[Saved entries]

--- START ---

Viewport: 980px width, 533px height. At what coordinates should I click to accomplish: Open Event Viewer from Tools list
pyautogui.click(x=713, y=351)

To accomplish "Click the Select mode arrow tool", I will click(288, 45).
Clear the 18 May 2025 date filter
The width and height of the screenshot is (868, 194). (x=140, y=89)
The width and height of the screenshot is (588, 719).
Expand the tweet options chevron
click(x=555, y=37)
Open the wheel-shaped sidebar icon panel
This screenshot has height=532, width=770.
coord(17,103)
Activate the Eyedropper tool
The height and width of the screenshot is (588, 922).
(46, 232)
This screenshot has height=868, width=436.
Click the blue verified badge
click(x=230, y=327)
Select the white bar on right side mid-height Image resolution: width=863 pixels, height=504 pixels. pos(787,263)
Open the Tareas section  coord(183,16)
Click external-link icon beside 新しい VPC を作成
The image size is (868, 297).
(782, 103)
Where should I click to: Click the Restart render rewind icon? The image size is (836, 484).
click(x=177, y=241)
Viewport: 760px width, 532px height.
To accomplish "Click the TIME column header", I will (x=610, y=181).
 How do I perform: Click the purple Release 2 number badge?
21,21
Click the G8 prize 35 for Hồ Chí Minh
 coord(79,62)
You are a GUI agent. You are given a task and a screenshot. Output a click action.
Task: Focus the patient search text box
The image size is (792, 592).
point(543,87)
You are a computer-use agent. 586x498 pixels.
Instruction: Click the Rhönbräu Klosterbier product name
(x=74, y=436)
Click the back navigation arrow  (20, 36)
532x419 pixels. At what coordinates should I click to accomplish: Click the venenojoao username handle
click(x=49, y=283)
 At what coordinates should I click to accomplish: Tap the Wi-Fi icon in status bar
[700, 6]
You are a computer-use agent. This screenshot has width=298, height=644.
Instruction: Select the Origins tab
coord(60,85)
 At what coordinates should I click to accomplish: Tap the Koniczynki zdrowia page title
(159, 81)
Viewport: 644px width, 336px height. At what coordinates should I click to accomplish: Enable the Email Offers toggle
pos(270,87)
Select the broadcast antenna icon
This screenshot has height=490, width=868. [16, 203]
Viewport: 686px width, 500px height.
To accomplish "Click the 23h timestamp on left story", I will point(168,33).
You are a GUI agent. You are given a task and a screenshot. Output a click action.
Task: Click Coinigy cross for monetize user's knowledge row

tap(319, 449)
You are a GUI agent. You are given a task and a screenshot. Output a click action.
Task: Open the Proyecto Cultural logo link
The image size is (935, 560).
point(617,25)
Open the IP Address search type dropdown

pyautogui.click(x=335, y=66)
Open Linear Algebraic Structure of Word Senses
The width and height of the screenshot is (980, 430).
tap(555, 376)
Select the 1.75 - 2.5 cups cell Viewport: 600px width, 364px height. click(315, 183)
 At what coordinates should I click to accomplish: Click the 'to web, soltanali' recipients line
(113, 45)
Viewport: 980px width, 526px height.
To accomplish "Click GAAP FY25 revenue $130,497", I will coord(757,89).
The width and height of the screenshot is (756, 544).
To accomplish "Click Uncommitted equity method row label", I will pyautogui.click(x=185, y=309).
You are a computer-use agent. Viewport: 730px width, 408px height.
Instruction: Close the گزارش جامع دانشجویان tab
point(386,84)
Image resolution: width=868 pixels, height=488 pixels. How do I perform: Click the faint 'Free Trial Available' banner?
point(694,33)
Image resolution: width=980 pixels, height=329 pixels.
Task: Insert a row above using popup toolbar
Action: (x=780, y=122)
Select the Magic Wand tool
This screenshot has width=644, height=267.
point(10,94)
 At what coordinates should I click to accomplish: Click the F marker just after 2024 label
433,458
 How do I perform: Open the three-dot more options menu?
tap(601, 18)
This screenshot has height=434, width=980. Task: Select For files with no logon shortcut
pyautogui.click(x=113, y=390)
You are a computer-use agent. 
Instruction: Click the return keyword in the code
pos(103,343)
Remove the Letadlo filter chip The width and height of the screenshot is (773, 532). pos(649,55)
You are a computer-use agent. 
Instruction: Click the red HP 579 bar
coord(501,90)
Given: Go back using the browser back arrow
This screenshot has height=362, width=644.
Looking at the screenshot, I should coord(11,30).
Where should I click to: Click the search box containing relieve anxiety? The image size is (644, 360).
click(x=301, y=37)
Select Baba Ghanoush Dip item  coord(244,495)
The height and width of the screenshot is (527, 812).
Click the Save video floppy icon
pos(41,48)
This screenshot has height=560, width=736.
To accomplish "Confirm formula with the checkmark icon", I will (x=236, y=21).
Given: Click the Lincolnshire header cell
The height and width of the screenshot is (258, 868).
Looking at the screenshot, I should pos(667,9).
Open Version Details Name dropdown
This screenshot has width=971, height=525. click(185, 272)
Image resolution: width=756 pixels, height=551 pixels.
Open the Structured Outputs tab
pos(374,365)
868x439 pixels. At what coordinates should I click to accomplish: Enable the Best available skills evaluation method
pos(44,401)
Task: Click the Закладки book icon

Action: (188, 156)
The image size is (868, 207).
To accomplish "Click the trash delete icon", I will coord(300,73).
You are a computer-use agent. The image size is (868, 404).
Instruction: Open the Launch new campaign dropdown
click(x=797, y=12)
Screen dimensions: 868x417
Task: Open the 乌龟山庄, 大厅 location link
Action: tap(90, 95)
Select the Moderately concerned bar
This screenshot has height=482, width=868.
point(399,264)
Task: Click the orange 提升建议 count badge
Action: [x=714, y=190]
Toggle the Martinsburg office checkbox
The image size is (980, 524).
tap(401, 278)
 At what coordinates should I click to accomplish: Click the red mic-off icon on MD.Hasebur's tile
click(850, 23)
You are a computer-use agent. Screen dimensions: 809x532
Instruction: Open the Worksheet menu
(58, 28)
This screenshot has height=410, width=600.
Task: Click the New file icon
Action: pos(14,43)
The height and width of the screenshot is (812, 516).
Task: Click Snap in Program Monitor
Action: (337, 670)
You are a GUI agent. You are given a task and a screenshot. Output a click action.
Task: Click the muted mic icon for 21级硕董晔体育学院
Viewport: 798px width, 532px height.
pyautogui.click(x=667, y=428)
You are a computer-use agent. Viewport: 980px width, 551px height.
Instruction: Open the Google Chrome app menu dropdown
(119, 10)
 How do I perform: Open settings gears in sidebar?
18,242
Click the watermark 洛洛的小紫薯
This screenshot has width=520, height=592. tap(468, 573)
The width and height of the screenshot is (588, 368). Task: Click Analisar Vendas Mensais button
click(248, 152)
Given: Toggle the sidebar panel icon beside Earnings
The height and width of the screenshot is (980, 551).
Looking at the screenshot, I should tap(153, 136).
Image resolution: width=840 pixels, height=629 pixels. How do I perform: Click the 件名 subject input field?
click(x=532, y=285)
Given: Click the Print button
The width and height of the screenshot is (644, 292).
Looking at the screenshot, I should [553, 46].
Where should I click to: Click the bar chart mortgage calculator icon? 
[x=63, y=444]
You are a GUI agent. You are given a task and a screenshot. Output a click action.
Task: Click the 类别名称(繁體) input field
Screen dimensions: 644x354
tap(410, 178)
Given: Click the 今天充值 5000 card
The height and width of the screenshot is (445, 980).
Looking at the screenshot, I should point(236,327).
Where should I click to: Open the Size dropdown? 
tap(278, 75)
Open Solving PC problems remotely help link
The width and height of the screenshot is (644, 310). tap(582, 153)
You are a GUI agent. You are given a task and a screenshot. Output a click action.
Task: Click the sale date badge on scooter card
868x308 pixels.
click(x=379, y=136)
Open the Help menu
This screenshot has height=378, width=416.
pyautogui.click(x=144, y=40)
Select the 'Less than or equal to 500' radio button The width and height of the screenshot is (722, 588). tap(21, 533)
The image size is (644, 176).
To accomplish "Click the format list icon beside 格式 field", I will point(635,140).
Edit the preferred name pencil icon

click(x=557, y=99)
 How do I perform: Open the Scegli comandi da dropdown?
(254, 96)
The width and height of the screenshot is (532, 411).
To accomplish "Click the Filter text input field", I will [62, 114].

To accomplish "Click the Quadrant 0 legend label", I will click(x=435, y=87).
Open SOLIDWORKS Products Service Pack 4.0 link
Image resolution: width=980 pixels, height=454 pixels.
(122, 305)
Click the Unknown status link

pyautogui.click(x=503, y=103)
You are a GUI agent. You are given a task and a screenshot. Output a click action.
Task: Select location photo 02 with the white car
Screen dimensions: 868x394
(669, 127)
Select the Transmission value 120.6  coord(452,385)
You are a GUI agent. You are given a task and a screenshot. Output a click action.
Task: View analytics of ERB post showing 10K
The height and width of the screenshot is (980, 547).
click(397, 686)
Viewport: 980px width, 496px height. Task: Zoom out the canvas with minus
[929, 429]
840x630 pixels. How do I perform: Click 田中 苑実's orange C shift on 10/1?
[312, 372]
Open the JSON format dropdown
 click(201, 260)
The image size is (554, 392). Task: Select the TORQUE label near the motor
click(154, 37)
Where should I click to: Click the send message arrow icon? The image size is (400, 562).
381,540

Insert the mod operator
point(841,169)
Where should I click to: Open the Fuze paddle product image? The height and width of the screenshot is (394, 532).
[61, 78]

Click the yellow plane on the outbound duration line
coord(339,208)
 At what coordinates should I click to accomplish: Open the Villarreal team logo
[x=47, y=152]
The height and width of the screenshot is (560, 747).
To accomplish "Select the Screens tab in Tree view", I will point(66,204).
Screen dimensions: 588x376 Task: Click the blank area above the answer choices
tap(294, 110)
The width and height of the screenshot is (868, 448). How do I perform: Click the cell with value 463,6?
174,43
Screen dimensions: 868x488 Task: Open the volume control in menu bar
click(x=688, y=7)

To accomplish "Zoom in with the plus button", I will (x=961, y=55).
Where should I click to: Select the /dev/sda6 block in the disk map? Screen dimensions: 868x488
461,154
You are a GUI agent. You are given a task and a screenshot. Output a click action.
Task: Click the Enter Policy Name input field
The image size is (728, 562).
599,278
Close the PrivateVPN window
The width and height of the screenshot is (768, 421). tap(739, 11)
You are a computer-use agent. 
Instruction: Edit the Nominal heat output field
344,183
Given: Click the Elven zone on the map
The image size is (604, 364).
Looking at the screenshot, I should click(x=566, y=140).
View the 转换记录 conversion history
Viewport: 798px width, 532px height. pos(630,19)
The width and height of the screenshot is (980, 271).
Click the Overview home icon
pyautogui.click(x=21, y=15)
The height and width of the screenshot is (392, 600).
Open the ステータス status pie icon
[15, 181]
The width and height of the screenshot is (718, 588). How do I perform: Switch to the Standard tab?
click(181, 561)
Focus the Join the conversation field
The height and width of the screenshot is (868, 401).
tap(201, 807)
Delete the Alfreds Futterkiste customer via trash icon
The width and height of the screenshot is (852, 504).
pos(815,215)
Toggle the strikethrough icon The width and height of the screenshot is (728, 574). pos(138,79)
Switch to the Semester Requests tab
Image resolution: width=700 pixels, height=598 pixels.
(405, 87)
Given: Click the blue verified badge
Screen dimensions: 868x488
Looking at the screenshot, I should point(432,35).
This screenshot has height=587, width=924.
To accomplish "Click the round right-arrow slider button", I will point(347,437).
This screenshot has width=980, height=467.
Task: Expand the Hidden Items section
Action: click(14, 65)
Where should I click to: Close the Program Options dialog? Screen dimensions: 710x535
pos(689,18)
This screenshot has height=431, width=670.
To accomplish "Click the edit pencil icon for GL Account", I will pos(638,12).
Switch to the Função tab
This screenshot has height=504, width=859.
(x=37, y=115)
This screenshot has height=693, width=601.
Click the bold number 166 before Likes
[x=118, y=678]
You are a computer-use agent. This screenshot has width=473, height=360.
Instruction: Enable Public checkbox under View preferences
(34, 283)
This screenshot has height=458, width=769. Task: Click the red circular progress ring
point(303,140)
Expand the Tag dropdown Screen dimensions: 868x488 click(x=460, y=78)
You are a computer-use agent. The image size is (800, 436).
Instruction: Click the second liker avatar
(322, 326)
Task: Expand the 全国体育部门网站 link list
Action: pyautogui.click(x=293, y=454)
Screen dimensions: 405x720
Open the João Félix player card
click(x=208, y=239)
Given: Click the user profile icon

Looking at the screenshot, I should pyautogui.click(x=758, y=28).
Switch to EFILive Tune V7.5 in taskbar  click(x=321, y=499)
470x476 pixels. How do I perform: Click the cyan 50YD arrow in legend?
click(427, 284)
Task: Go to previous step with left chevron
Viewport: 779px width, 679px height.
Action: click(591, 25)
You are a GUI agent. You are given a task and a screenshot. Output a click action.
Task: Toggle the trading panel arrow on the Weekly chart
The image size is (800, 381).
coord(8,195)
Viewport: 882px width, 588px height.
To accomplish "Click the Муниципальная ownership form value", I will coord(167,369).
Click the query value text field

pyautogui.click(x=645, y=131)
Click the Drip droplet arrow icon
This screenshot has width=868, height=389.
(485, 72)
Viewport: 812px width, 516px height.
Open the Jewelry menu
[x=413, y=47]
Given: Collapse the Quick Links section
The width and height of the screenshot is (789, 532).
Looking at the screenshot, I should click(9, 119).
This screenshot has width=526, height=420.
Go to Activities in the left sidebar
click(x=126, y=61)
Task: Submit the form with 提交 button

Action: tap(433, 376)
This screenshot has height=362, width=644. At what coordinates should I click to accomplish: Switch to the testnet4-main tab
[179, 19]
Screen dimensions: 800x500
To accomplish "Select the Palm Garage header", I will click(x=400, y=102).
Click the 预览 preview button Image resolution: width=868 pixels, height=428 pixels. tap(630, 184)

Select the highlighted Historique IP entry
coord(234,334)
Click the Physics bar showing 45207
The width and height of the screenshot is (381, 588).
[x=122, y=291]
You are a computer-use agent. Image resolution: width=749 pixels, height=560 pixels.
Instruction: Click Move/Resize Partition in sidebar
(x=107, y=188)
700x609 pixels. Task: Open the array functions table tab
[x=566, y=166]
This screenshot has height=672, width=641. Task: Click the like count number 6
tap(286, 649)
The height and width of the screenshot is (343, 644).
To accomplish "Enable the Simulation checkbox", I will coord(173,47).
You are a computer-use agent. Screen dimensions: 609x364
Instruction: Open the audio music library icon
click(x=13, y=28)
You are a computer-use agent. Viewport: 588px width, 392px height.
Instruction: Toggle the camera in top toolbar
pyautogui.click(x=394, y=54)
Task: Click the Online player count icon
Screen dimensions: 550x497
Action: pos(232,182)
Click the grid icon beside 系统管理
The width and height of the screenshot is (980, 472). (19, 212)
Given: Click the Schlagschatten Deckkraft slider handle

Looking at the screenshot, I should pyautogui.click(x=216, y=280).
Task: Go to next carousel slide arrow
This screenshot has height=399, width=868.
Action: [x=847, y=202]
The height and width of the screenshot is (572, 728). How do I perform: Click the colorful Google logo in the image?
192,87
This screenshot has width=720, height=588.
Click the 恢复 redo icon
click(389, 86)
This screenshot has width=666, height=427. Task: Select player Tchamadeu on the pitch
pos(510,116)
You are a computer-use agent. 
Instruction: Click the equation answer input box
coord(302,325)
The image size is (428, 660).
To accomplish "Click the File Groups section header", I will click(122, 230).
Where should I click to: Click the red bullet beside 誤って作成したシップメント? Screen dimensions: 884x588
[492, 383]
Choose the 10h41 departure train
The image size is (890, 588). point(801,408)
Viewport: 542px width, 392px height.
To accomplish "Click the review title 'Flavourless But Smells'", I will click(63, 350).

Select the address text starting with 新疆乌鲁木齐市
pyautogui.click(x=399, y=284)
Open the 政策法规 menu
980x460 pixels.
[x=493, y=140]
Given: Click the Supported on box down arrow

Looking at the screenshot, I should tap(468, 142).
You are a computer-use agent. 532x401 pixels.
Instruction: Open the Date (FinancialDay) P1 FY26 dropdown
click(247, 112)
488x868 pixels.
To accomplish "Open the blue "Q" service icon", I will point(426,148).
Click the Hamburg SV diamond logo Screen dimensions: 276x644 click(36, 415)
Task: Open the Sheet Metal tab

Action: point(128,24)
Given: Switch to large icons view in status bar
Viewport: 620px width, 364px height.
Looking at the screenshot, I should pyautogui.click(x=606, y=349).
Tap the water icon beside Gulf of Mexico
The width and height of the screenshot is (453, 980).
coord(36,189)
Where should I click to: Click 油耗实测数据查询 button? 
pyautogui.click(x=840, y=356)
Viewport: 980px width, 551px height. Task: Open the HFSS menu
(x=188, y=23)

--- END ---

> THE PROBLEM: Retype, exactly and in full, the lines above from the one containing "The height and width of the screenshot is (258, 868)." through the one containing "You are a computer-use agent. The image size is (868, 404).".

> FINAL ANSWER:
The height and width of the screenshot is (258, 868).
Looking at the screenshot, I should pos(667,9).
Open Version Details Name dropdown
This screenshot has width=971, height=525. click(185, 272)
Image resolution: width=756 pixels, height=551 pixels.
Open the Structured Outputs tab
pos(374,365)
868x439 pixels. At what coordinates should I click to accomplish: Enable the Best available skills evaluation method
pos(44,401)
Task: Click the Закладки book icon

Action: (188, 156)
The image size is (868, 207).
To accomplish "Click the trash delete icon", I will coord(300,73).
You are a computer-use agent. The image size is (868, 404).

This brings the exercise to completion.